George Floyd’s murder at the hands of the Minneapolis Police has forever changed race in America. “Everyone was witness to a murder,” a colleague said to me recently about this critical point in our history. We’re mad. We’re sad. We don’t know what to say. We don’t know what to do. But we know we need to say and do something, especially since one thing most can agree upon is that silence is how we got here.
The business challenges of COVID-19 seem quaint by comparison. Rather, they seem like challenges that we can address tactically. Order face shields, put up plexiglass, limit store traffic and hours, modify work schedules, and adjust accordingly as needed. But where do you start with race as an organization?
“Black lives matter. As leaders and companies, we have a platform, and a duty to our Black employees, clients, and industry professionals to speak up,” says Katie Kern, Partner and Chief Operating Officer of Media Frenzy Global and a leading diversity and inclusion expert and mentor to rising minority leaders. Katie is also the colleague I referenced previously. We chatted recently on an episode of my podcast. She’d been a guest two years ago on the topic of company culture but wanted to come back and talk about the tough conversations companies need to have about race.
“We can’t be afraid of offending our customers and associating brands with sensitive subjects,” continues Kern. “It’s about coming together for what is right and what will move us in a positive progressive direction. Change is happening and the time is now.”
However, too often, when it’s time for brands to tackle race, we wait for Black History Month or Martin Luther King, Jr.

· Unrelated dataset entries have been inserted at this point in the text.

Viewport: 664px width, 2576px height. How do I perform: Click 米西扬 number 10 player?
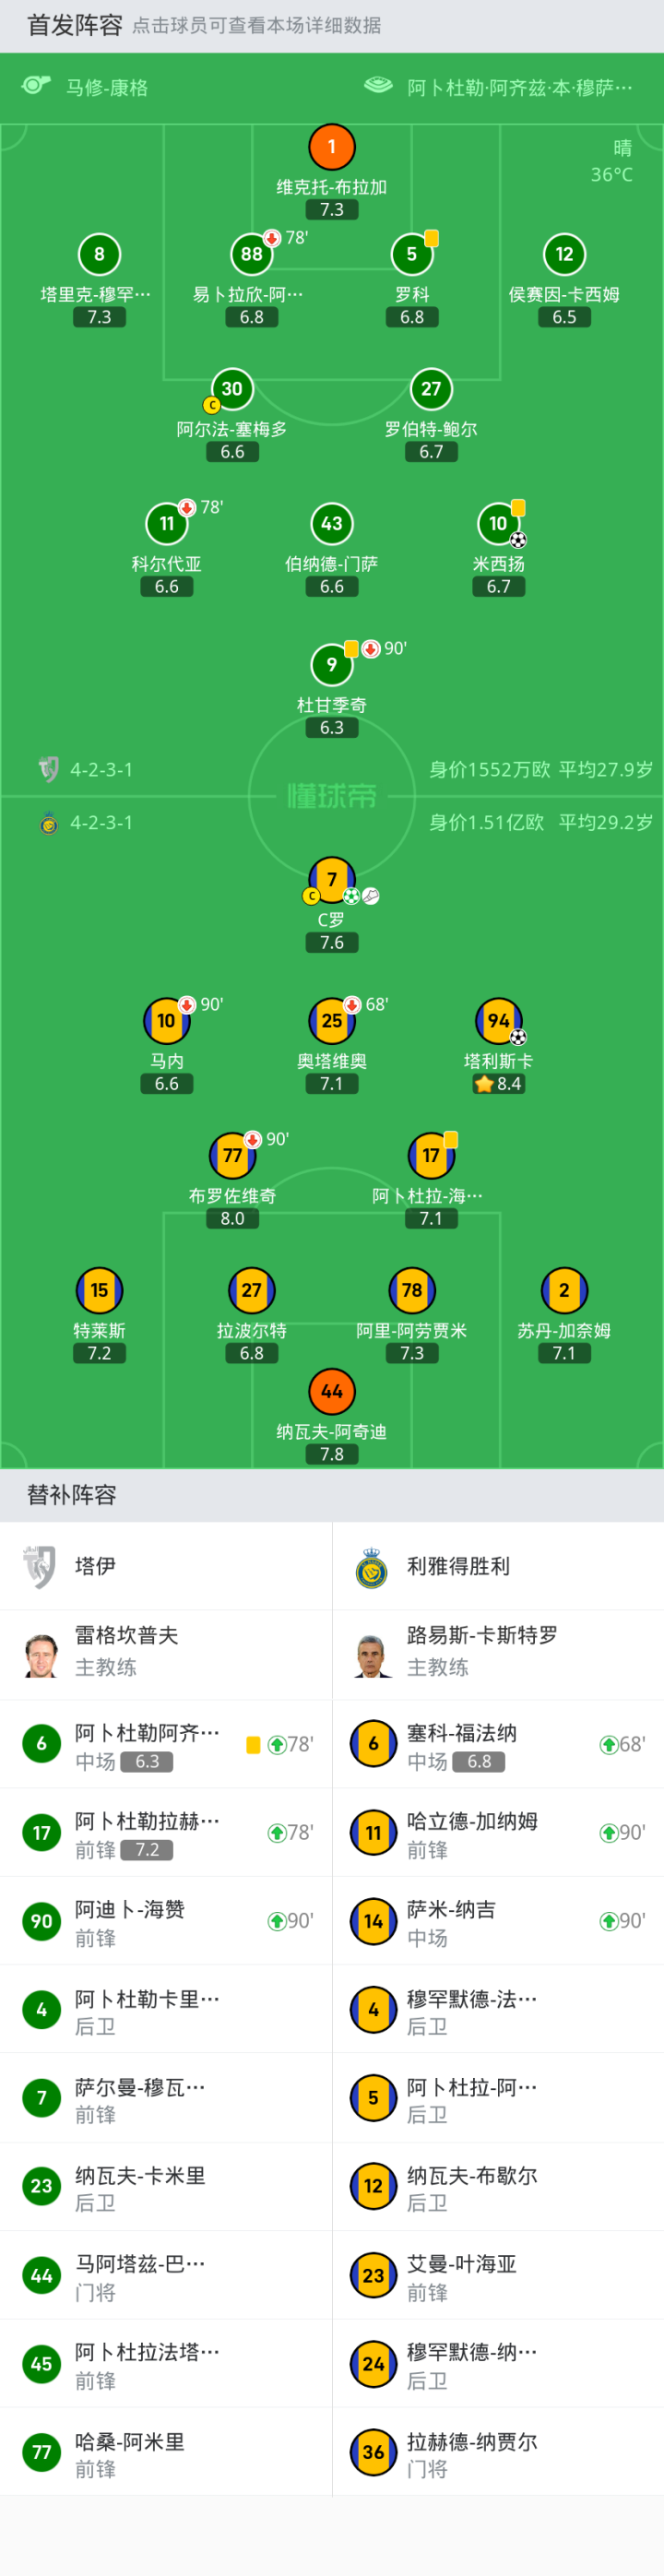[x=498, y=523]
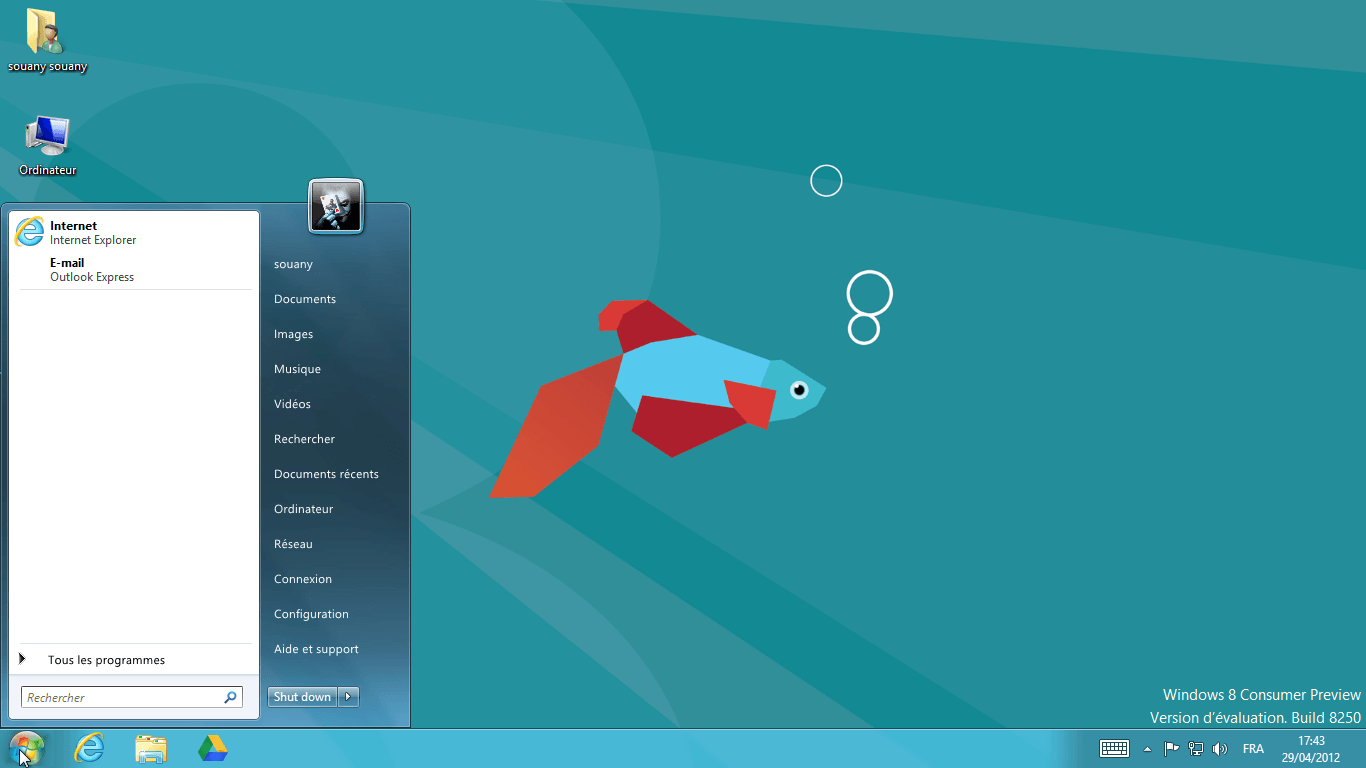
Task: Click the Rechercher search field
Action: [x=122, y=697]
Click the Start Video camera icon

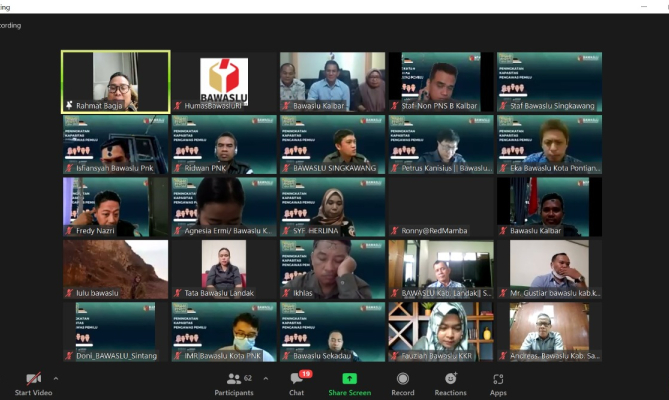click(x=33, y=379)
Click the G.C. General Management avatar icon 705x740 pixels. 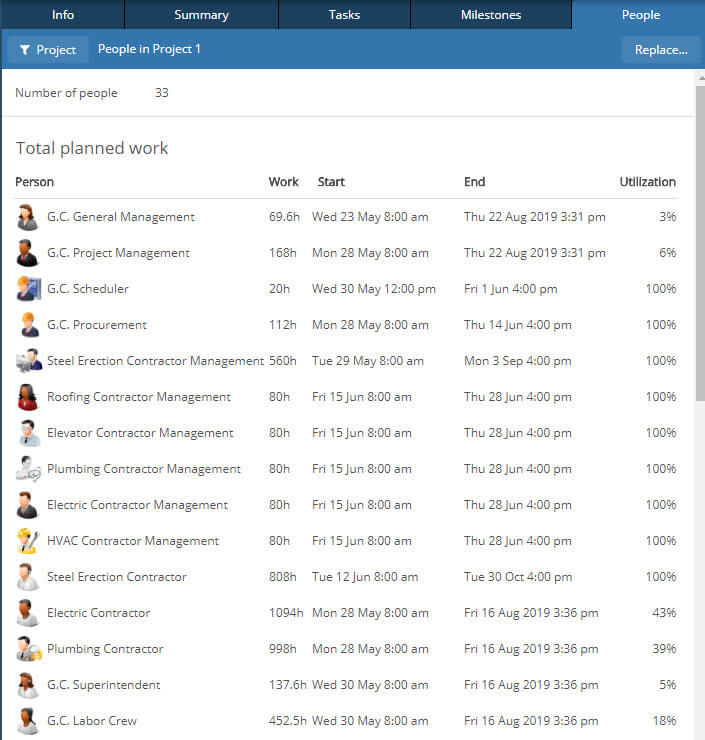[28, 217]
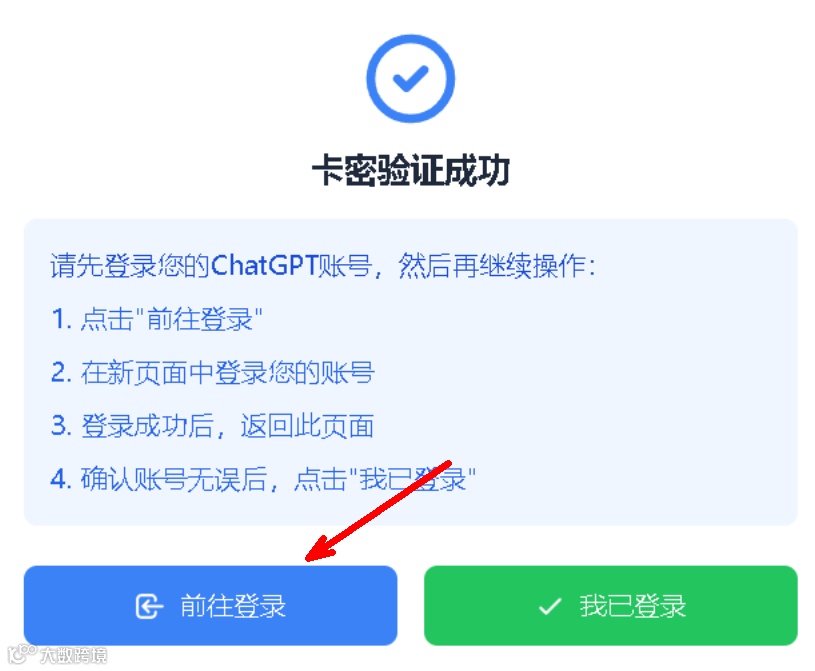Click the numeral 4. list marker
Screen dimensions: 815x671
tap(61, 479)
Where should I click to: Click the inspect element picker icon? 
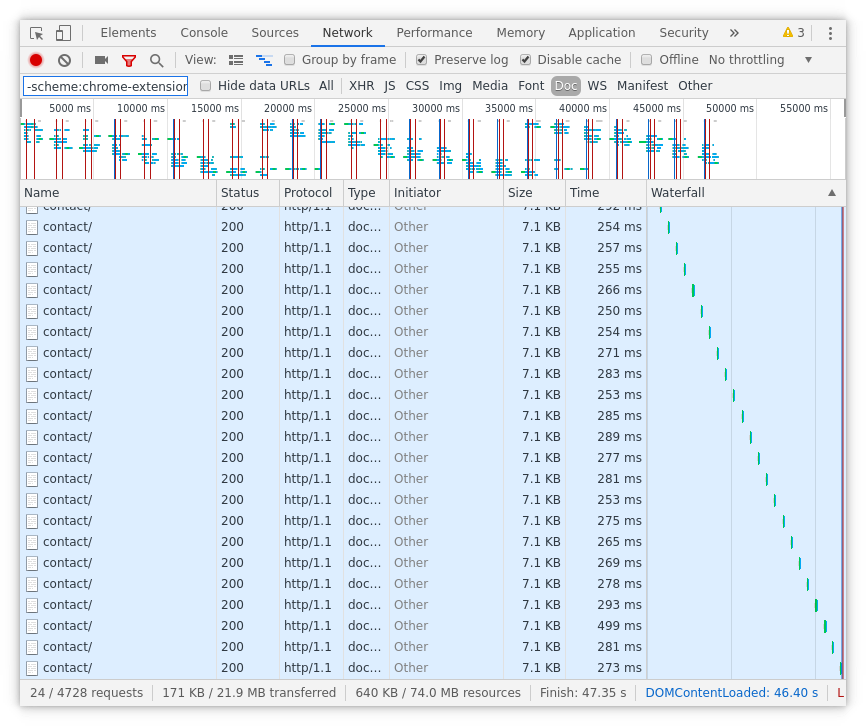pos(37,33)
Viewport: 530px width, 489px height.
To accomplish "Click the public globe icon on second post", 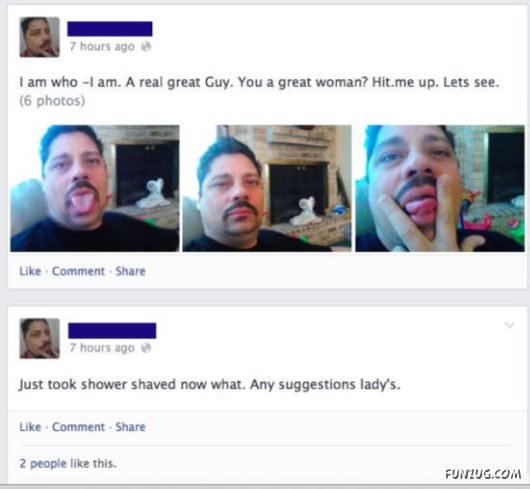I will [146, 348].
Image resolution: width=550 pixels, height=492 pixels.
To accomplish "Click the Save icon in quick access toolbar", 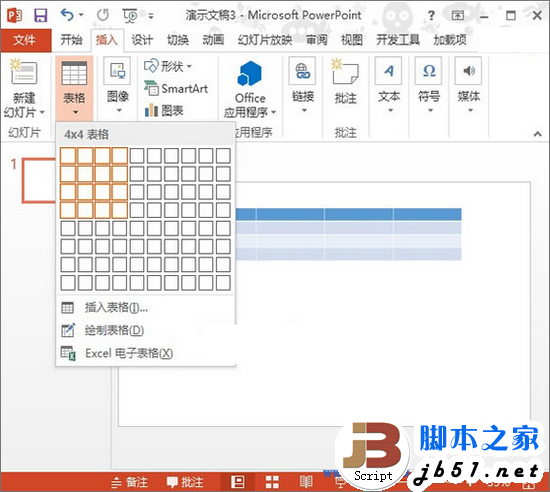I will [40, 15].
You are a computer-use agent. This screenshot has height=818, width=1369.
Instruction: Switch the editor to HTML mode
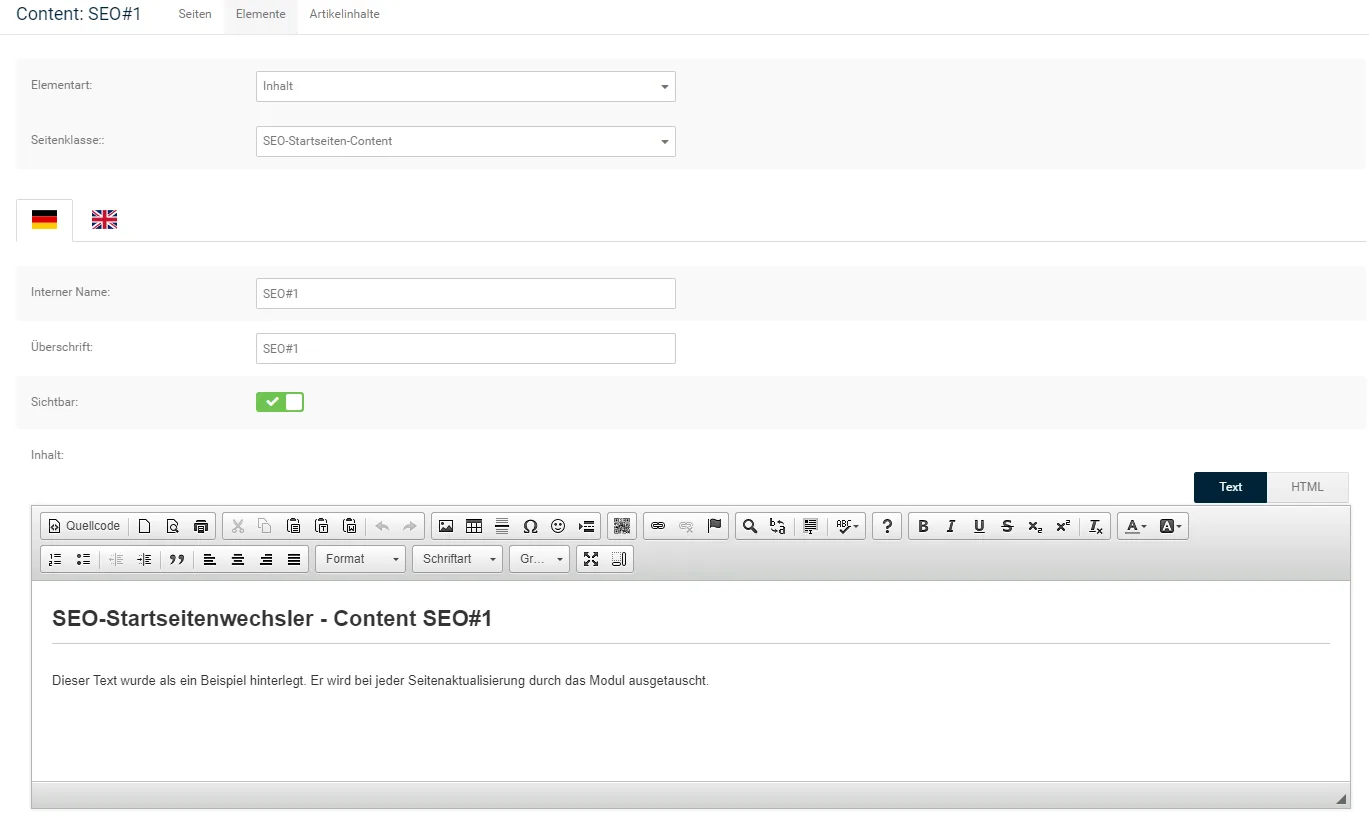[1307, 487]
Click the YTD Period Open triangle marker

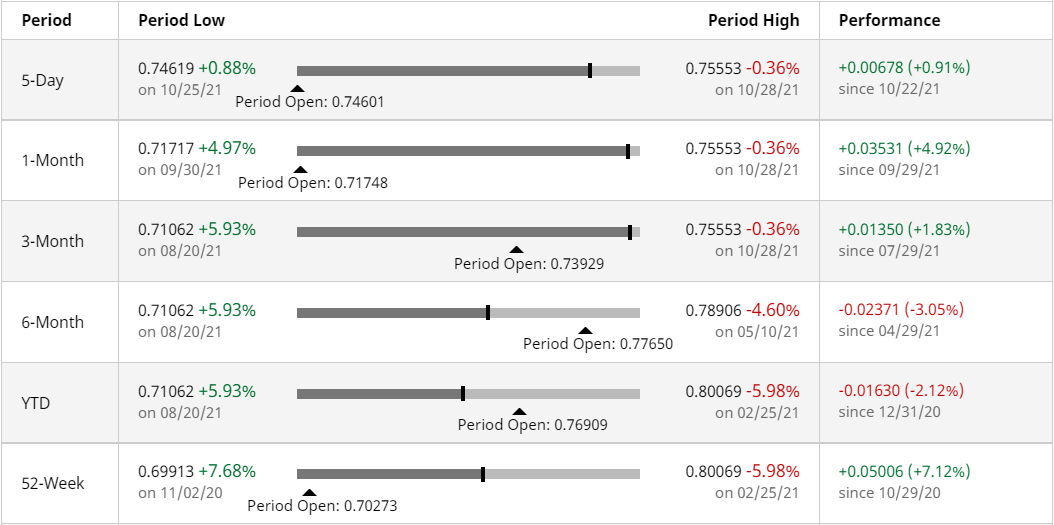[x=519, y=411]
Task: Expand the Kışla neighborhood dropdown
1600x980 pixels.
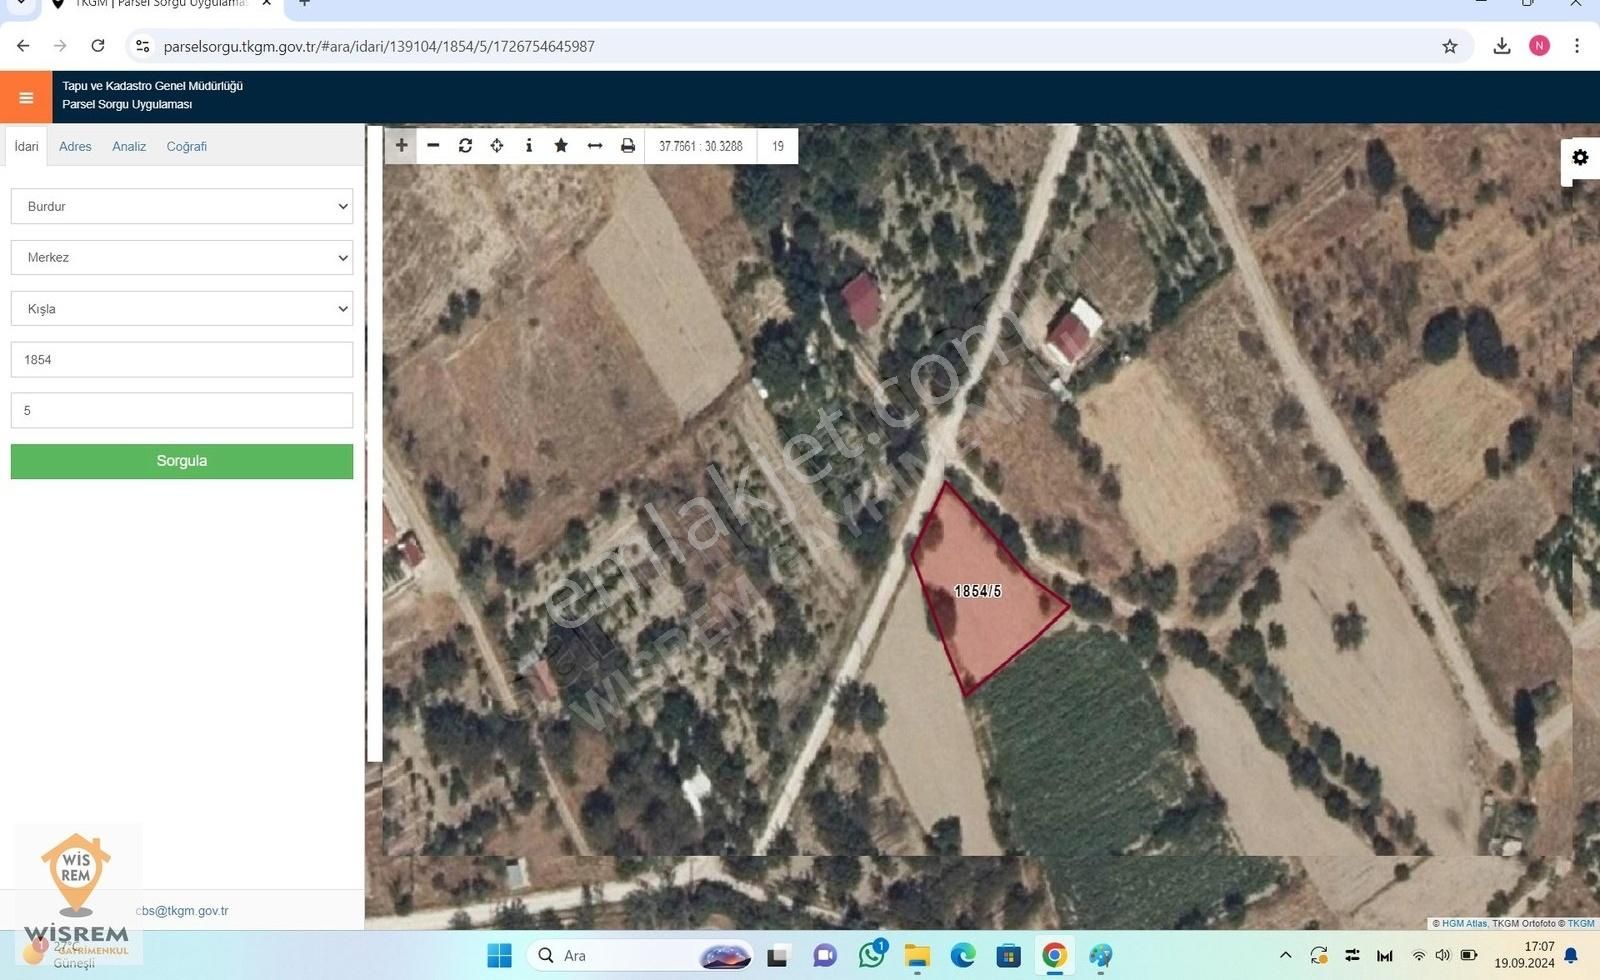Action: click(181, 309)
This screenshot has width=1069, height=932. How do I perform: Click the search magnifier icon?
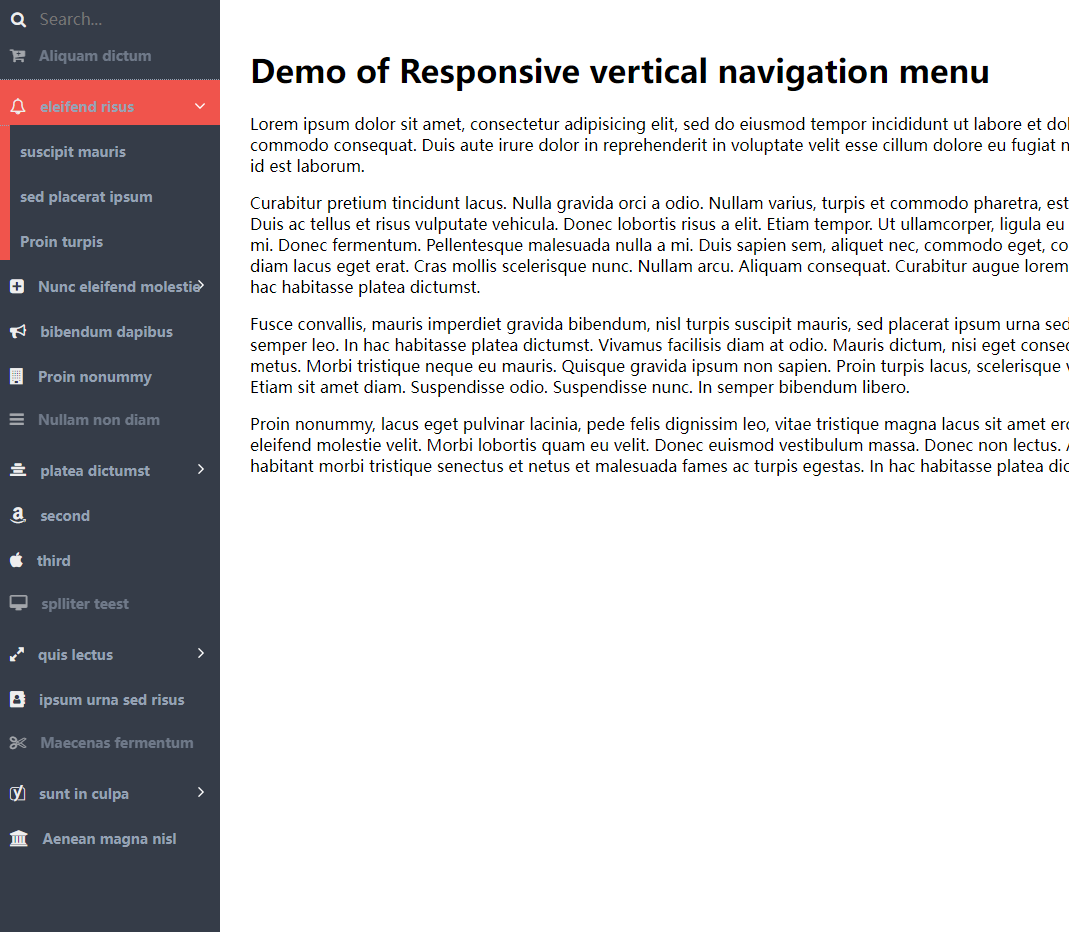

Day. Or, we follow the social media trends of the day and post black squares to our profiles and compose a thoughtful but tame statement of support along with the requisite hashtags. Then the next day we go back to selling burgers, coffee, and yard tools.
To be clear, the ubiquitous “our brand doesn’t tolerate intolerance of any kind” messages are important. But they’re just a start. They have to be a start of something much bigger. This surface-level support isn’t surprising when most minimize the work of brand-building to logo design and snazzy slogans.
As I write and speak and teach, standout brands stand for something. Beyond simply saying something, brands that build strong, emotional connections with their people are the brands that walk the talk. The brands that reinforce what they say with constant, consistent action. That’s hard work. And it’s even harder when it comes to race.
It’s time for businesses to start that work. But how?
I asked Katie Kern this very question. How can brands take meaningful next steps on race beyond simply sharing statements of support? How can we start? Kern advises leaders and companies to look inward with the following questions:
- Company culture—What does your company culture actually speak to? Ask your Black employees what they think and how they feel.
- Human resource policies—Do your HR policies sanction against micro aggressions? Do you have diversity guidelines and policies within the company?
- Black employees at every level—What are your numbers for hiring Black people throughout all levels of your organization?
- Black leadership—What’s the makeup of your board and executive leadership?
- Mentoring Black leadership—Are you doing all that you can to see that Black people get promoted to executive and decision-making positions?
- Having tough and constant conversations—How will you sustain this momentum moving forward? This is not easy work. These are not easy conversations. You have to keep talking internally and doing the required work.
Of course, this list isn’t everything. There are no easy checklists but questions like these should at least provide an onramp to a better path. Again, a start.
You may be looking at this list and thinking, what if our answers to these questions aren’t that good? Start there and share where you are now, where you’d like to be, and what you’re going to work on to get there. “Transparency is the best thing that any company or brand can do right now,” adds Kern.
For example, the NFL recently modeled this kind of transparency in reviewing their stance on kneeling in protest as Colin Kaepernick did. “We were wrong,” said NFL Commissioner Roger Goodell in a video last week. “Black lives matter. We want to be a part of the change.” Now, the NFL has a lot of inequity to address but this transparent statement is a start. Of note, Nike as a brand with a considerable platform took a stand in support of Kaepernick two years ago, making him the center of a campaign, earning accolades, and strengthening their connection to their community in the process.
I don’t want to minimize over 400 years of racial oppression to shoes and sports, but it started with an individual protest, was amplified by an influential brand, and, hopefully, will help bring about institutional change.
Brave voices. Bold stances. Transparent assessments. Difficult conversations. That’s how the work starts. That’s how we work to make it better. As Katie Kern said at the end of our time together, “Every company can do better across the board. But every company needs to look inward, do the checks and balances, and then come out on the other end with solutions and action.”
As a company, there are many different ways you can start. Find the path that works best for you and start there. But above all else, commit yourself and your organization to starting. The only bad path is silence. That’s how we got here and it’s not a path forward. Silence is more of the same.
If we want to move forward, it’s time for leaders, businesses, and the brands they build together to listen, speak up, stand up, and act. Then and only then will we see real change.
Black lives matter. Don’t just say it. Enact it.